SciTools · bjlittle · Jun 7, 2017 · May 24, 2017 · May 24, 2017 · May 25, 2017
diff --git a/docs/iris/src/userguide/index.rst b/docs/iris/src/userguide/index.rst
@@ -6,11 +6,11 @@ Iris user guide
 
 How to use the user guide
 ---------------------------
-If you are reading this user guide for the first time it is strongly recommended that you read the user guide 
-fully before experimenting with your own data files. 
+If you are reading this user guide for the first time it is strongly recommended that you read the user guide
+fully before experimenting with your own data files.
 
 
-Much of the content has supplementary links to the reference documentation; you will not need to follow these 
+Much of the content has supplementary links to the reference documentation; you will not need to follow these
 links in order to understand the guide but they may serve as a useful reference for future exploration.
 
 .. htmlonly::
@@ -30,6 +30,7 @@ User guide table of contents
    saving_iris_cubes.rst
    navigating_a_cube.rst
    subsetting_a_cube.rst
+   real_and_lazy_data.rst
    plotting_a_cube.rst
    interpolation_and_regridding.rst
    merge_and_concat.rst

diff --git a/docs/iris/src/userguide/real_and_lazy_data.rst b/docs/iris/src/userguide/real_and_lazy_data.rst
@@ -0,0 +1,230 @@
+.. _real_and_lazy_data:
+
+
+.. testsetup:: *
+
+    import dask.array as da
+    import iris
+    import numpy as np
+
+
+==================
+Real and Lazy Data
+==================
+
+We have seen in the :doc:`user_guide_introduction` section of the user guide that
+Iris cubes contain data and metadata about a phenomenon. The data element of a cube
+is always an array, but the array may be either "real" or "lazy".
+
+In this section of the user guide we will look specifically at the concepts of
+real and lazy data as they apply to the cube and other data structures in Iris.
+
+
+What is real and lazy data?
+---------------------------
+
+In Iris, we use the term **real data** to describe data arrays that are loaded
+into memory. Real data is typically provided as a
+`NumPy array <https://docs.scipy.org/doc/numpy/reference/generated/numpy.array.html>`_,
+which has a shape and data type that are used to describe the array's data points.

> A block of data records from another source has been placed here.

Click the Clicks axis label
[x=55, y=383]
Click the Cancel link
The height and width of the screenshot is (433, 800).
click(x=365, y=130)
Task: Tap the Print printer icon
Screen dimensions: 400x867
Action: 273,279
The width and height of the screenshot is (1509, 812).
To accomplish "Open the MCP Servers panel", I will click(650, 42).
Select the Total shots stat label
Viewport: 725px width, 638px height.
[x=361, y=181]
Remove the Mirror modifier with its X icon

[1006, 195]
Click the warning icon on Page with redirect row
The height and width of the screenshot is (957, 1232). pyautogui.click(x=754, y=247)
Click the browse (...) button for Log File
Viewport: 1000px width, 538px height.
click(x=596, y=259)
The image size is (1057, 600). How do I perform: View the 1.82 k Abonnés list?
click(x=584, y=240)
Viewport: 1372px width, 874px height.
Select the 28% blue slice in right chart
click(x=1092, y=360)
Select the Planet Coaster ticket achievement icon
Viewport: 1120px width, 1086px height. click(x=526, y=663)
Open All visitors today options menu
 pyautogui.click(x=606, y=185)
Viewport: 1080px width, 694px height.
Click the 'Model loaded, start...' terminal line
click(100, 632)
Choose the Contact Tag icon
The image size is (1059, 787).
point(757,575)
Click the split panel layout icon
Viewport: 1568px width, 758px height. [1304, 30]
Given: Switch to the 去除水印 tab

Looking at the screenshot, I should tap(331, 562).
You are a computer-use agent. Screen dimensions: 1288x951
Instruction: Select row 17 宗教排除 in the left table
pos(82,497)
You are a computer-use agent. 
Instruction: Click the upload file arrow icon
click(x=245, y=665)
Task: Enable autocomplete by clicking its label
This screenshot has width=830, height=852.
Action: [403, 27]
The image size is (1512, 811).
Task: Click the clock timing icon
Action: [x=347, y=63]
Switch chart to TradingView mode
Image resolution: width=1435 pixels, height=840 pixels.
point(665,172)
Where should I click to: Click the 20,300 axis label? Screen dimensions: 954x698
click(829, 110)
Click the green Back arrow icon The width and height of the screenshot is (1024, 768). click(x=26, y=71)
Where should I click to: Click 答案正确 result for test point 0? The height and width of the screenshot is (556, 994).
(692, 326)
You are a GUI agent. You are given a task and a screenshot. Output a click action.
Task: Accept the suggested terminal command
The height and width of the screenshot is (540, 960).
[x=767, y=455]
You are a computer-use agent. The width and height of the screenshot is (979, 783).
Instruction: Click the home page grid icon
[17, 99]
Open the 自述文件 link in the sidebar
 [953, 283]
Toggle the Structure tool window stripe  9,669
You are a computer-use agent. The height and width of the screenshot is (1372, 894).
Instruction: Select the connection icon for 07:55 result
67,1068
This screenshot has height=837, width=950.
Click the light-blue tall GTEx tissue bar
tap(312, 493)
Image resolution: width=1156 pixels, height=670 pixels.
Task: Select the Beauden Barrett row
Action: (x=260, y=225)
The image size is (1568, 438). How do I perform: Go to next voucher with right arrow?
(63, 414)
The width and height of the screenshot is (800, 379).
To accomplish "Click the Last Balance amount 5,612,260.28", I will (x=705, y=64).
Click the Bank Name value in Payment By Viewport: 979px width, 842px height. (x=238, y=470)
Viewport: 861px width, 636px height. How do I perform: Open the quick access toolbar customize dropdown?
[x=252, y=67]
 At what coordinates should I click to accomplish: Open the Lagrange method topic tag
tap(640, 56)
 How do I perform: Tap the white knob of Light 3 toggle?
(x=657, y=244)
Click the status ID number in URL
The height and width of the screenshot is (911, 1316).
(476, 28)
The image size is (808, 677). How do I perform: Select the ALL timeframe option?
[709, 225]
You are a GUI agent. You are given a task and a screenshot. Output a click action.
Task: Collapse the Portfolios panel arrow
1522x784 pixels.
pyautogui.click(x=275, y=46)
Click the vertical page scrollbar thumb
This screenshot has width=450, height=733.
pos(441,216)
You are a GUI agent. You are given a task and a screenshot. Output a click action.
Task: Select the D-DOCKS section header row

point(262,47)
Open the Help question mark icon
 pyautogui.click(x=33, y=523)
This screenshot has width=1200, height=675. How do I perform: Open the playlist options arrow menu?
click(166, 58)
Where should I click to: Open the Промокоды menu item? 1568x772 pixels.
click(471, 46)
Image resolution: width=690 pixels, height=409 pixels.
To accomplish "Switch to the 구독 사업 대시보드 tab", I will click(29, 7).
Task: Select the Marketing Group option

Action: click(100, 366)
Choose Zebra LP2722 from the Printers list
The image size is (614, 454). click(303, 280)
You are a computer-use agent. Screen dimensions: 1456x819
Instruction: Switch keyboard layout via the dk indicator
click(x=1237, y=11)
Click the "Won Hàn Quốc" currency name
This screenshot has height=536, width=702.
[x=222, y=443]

+Each data point takes up a small amount of memory, which means large NumPy arrays can
+take up a large amount of memory.
+
+Conversely, we use the term **lazy data** to describe data that is not loaded into memory.
+(This is sometimes also referred to as **deferred data**.)
+In Iris, lazy data is provided as a
+`dask array <http://dask.pydata.org/en/latest/array-overview.html>`_.
+A dask array also has a shape and data type
+but typically the dask array's data points are not loaded into memory.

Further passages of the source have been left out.